Low-Wage Workers Are Finding Poverty Harder to Escape
Good story about how hard it is to escape poverty in minimum wage jobs, and the possible future of our PTECH students without PTECH.
JeraLee Kincaid, 23, is an $8.50-an-hour cashier who works at the checkout booth at a parking garage next to the Marriott Courtyard hotel downtown. A solid student in high school, Ms. Kincaid, who lives with her mother, planned to study computer programming in college, but instead her family decided that she needed to help pay the medical bills of a 5-year-old niece who has leukemia.
When Volkswagen opened a $1 billion assembly plant in 2011, 80,000 people applied for 2,000 jobs paying an average of $19.50 an hour. Many low-wage workers, like Ms.
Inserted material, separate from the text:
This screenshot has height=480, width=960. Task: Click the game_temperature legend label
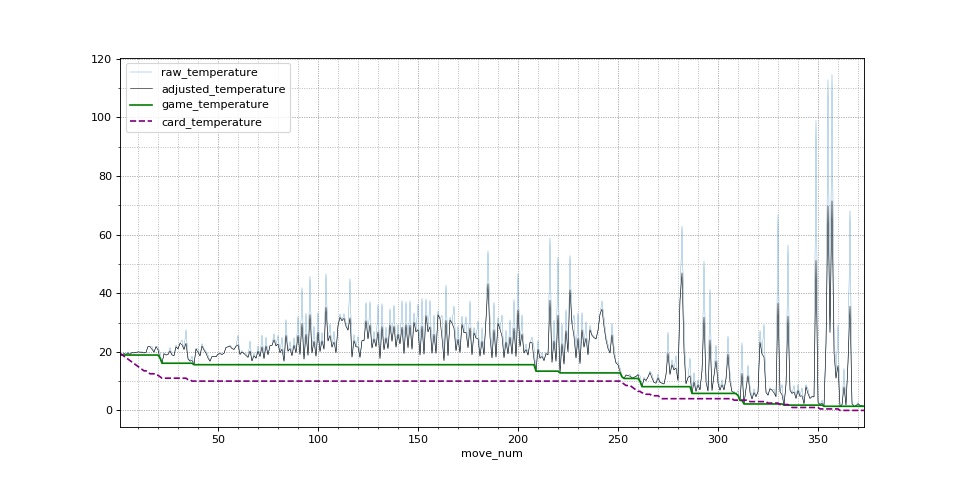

McCurdy — a high school dropout who later obtained her high school equivalency diploma — would have loved to work there, but they faced difficulty mastering the math tests given for jobs that involve advanced machinery.
“We understand that more individuals have to get some kind of higher education degree or certificate to have a chance in this world,” said Chattanooga’s mayor, Andy Berke. “We don’t want the South to be a place where businesses go to find low-wage, low-education jobs. That’s a long-term problem that midsized cities in the South face.